Overall, I liked it better than the Hannah Howell entry below. It's still a romance, but has that paranormal flavor to it that I prefer. It also has a sense of humor, something that I quite enjoy. I will say that while some of the author's puns and plays on words were cute, there were WAY too many of them. This is the sort of thing where a little goes a long way. Jasper Fforde is a much better example of this style of writing (check out the Thursday Next series).

The characters were engaging, and I do mean "characters". I like the leads but also found myself warming to the supporting cast, particularly Eve's butler Teeter. He's a good soul despite being an ogre and having a penchant for alcohol. Of course, if you worked in an asylum, you'd probably be tempted to drink, too! There's Hugo, who runs off quite often to ring the bells in the Tower, which makes Eve's assistant's dog jump to the table to be fed. Her assistant is none other than Pavlov, which makes the mutt in question Pavlov's dog. Get it?

Adam, the invented hubby who appears in the flesh, thankfully has more than one dimension. Although he's been a pirate and longs for gold, there's a good reason for the need of money (restoring the family estate) and he's got a sad past. He's also quite good with Eve's patients, and might be doing them more good than the good doctor herself. The interaction between Adam and Eve (again, get it?) is cute, and their romance builds at a leisurely pace with the final "I love you"s toward the end of the book. Also, lots of thwarted romantic encounters, which was just fine with me, especially after all the action of the Howell work.

If you like funny, light reading, and don't mind the frequent play on words, this might be just the book for you.

Friday, August 10, 2007

"Beauty and the Beast" by Hannah Howell

"On the eve of her wedding to the heir of Saiturn Manor, the stunningly beautiful Gytha is shocked to learn that her betrothed, a man she barely knew, is dead. Now she must marry the new heir, Thayer Saiturn, a battle-hardened knight known as the Red Devil...

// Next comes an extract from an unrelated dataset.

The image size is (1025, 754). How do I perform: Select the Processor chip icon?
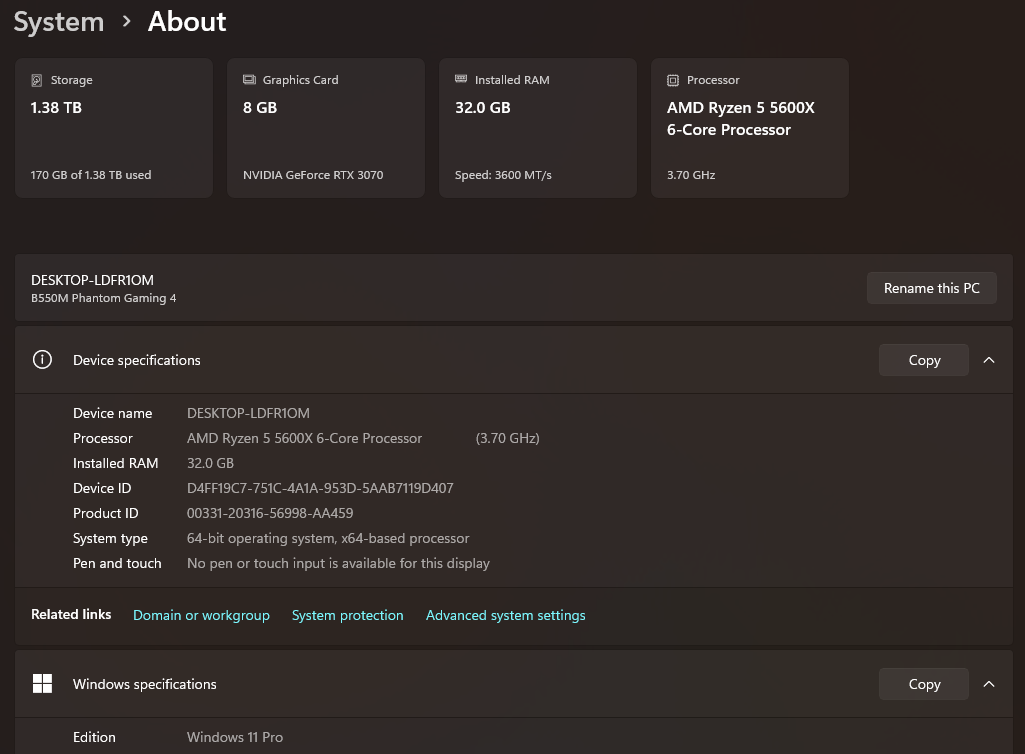click(x=673, y=80)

With a face scarred in battle and a heart broken in love, Thayer has no interest in marriage. But not even the Red Devil can break the promise his foster-father made years ago and soon finds himself married to a woman whose exquisite beauty and sweet innocence intrigue him. But can his new bride look beyond the scars to find a hidden passion and undying love locked deep inside him?"
Ah, the good old days, when marriages were all about property and had little if anything to do with love. Sigh. I don't ordinarily read this sort of book, an out-and-out romance, but I was headed off to the beach with my friend for some much needed R&R, so I grabbed it. The description didn't sound too bad, so why not?

In the end, the "why not?" is that it IS a romance. Basically, boy and girl meet, must marry, then spend the rest of the book trying to get the other one to admit that they love him/her. There's a bad guy (an uncle) trying to kill Thayer, some bad guys who turn out not to be so bad, and the good guys who look like bad guys but of course have hearts of gold. There's a happy ending and much romance (OK - sex) and 336 pages later it's done. It wasn't awful, but it wasn't great, either.

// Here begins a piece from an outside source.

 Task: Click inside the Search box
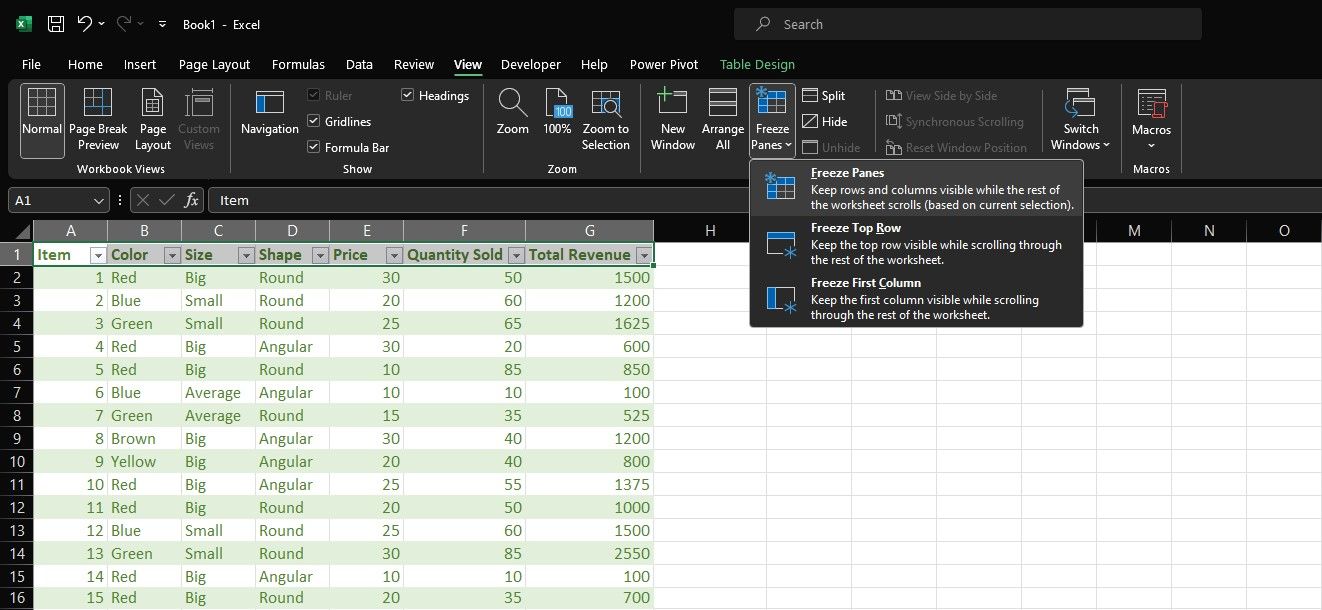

I guess the description threw me off, because the way I read it, Thayer is quite ugly. Hideous, one might go so far to say. But when I read the first description of his appearance in the actual text, I was disappointed. He has a few scars (if memory serves correctly, only one of those is on his face) and - GASP - he has red hair. Lots of red hair. Uh, excuse me, but RED HAIR makes him ugly? Sheesh. I thought they weren't that shallow back then, but seems I was wrong.

The romance was OK, not the best I've read. The whole book was OK I guess. Grab it if you're into historical romance, leave it be if you're not.